The current flashpoint centers on Ethiopia’s access to the Red Sea, specifically its ambitions toward Eritrea’s southern Assab port. Ethiopian leaders have issued military threats and conducted high-profile armed forces promotions, while state-linked media campaigns promote the narrative of reclaiming territory. Eritrea has responded by calling the matter legally resolved and accusing Addis Ababa of deliberately stoking hostilities.
Mass detentions and civilian killings in Amhara and Oromia
Inside Ethiopia’s borders, the situation is equally alarming. Regional security forces carried out sweeping mass arrests across the Amhara region in 2024, detaining thousands in what observers describe as arbitrary crackdowns targeting ethnic Amharans. Although several hundred were released in 2025, thousands remain imprisoned without clear legal basis.
Simultaneously, active armed conflict continues between federal and regional forces against the Fano militia in Amhara and the Oromo Liberation Army in Oromia. Civilian massacres were documented in both regions in 2023 and 2024, with reports indicating that a previously undisclosed secret government committee authorized some of the violence.

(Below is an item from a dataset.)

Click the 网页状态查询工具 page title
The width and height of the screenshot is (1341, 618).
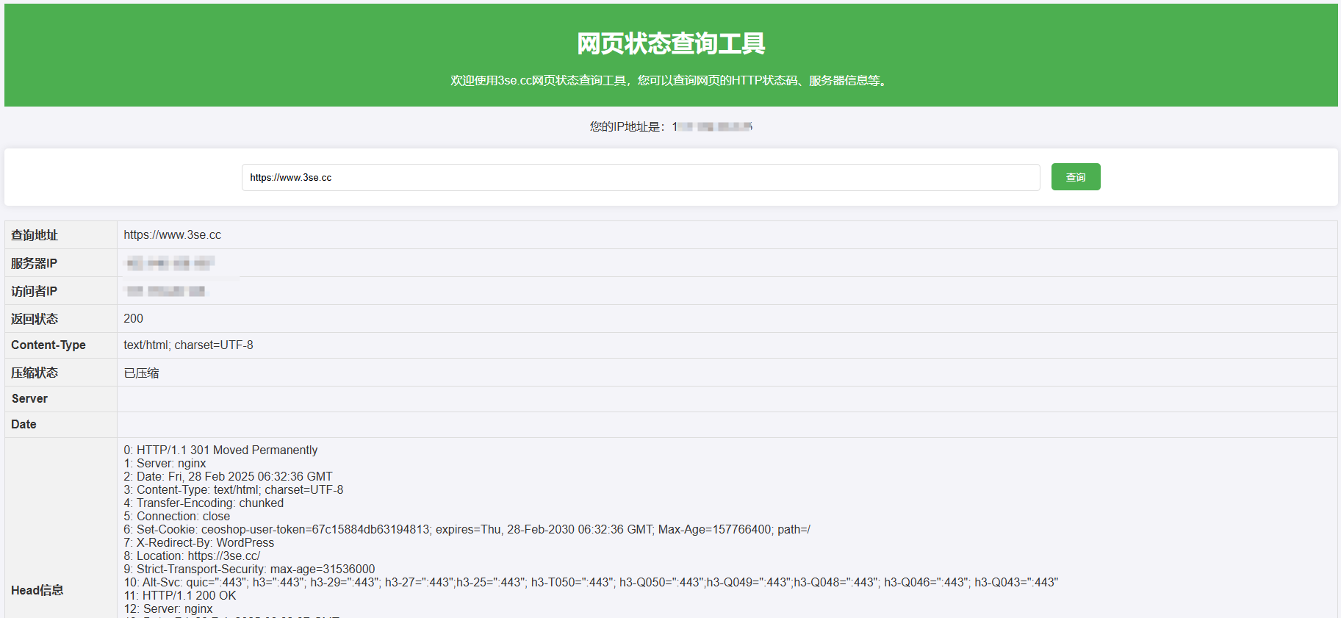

Tigray: genocide unacknowledged, survivors abandoned
Five years after the outbreak of Ethiopia’s civil war, there remains zero accountability for crimes committed against the Tigrayan population between 2020 and 2022. A detailed 2024 assessment by the New Lines Institute concluded that Ethiopian and Eritrean military forces jointly carried out acts of genocide in Tigray during that period.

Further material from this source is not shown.